Asian finance leaders gathering in South Korea next week will likely debate ways to beef up safeguards against market turbulence, as global banking sector woes and fears of recession in advanced economies cloud the economic outlook.
The impact of U.S. interest rate hikes on the region’s capital flows may also be discussed when finance ministers and central bank chiefs of ASEAN+3 – which groups the Association of Southeast Asian Nations (ASEAN) plus Japan, China and South Korea- meet on Tuesday.
Japan, which co-chairs with Indonesia this year’s meeting of ASEAN+3 nations, hopes to discuss the idea of strengthening currency swap lines known as Chiang Mai Initiative Multilateralization (CMIM), Finance Minister Shunichi Suzuki told a news conference on Friday.
“It’s not as if we’re heading into a major crisis now,” Suzuki said. “Even so, we must prepare for the worst.”
Japan is keen to propose a facility that enhances usage of existing currency swap lines, and allows members to tap funds in times of emergencies such as pandemics and natural disasters, said three sources with direct knowledge of the matter.
Suzuki said he plans to attend the ASEAN+3 meeting on Tuesday, to be held on the sidelines of the Asian Development Bank’s (ADB) annual meeting in Incheon in South Korea next week.
The recent failures of two U.S. banks have heightened alarm among policymakers about vulnerabilities in the global banking system and potential market turbulence that could re-emerge from aggressive U.S. interest rate hikes.
While Asian policymakers stress their countries have sufficient foreign reserves and buffers to fend of another crises, they may see scope to make enhancements to existing arrangements to combat potential market upheaval, analysts say.

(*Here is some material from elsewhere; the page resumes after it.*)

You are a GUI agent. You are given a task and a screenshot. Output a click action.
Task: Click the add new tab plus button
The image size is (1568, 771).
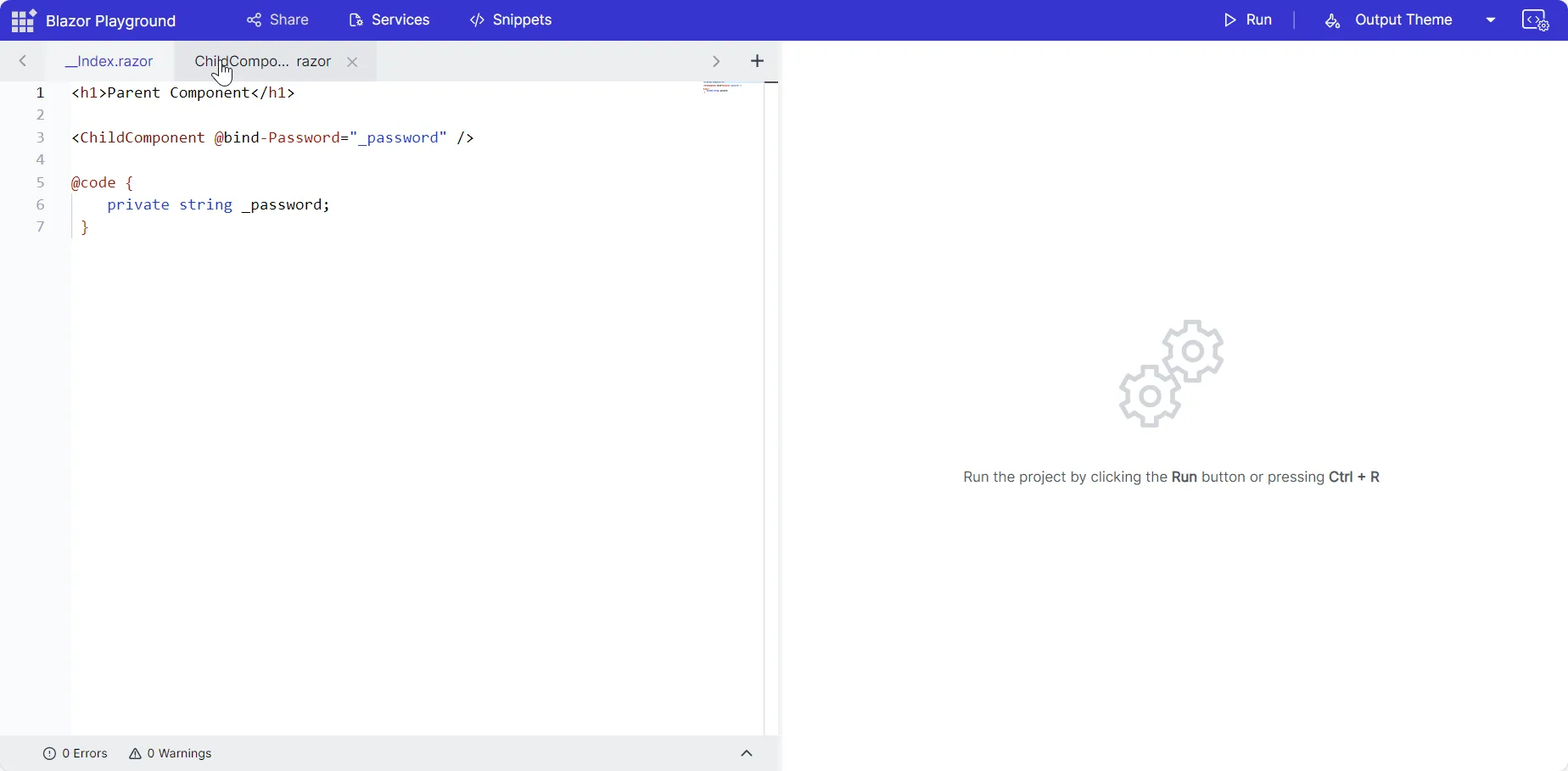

In a report released earlier this month, the ADB projected developing Asia to achieve economic growth of 4.8% in 2023, more than its previous estimate of 4.6% in December and faster than a 4.2% growth in 2022, thanks to China’s projected rebound.
But some central banks in the region, such as Australia, have begun pausing interest rate hikes as they saw their economies and jobs growth moderate from the impact of global headwinds and past monetary tightening.
The International Monetary Fund has urged Asian central banks to keep monetary policy “tighter for longer” to combat still substantial inflation risks.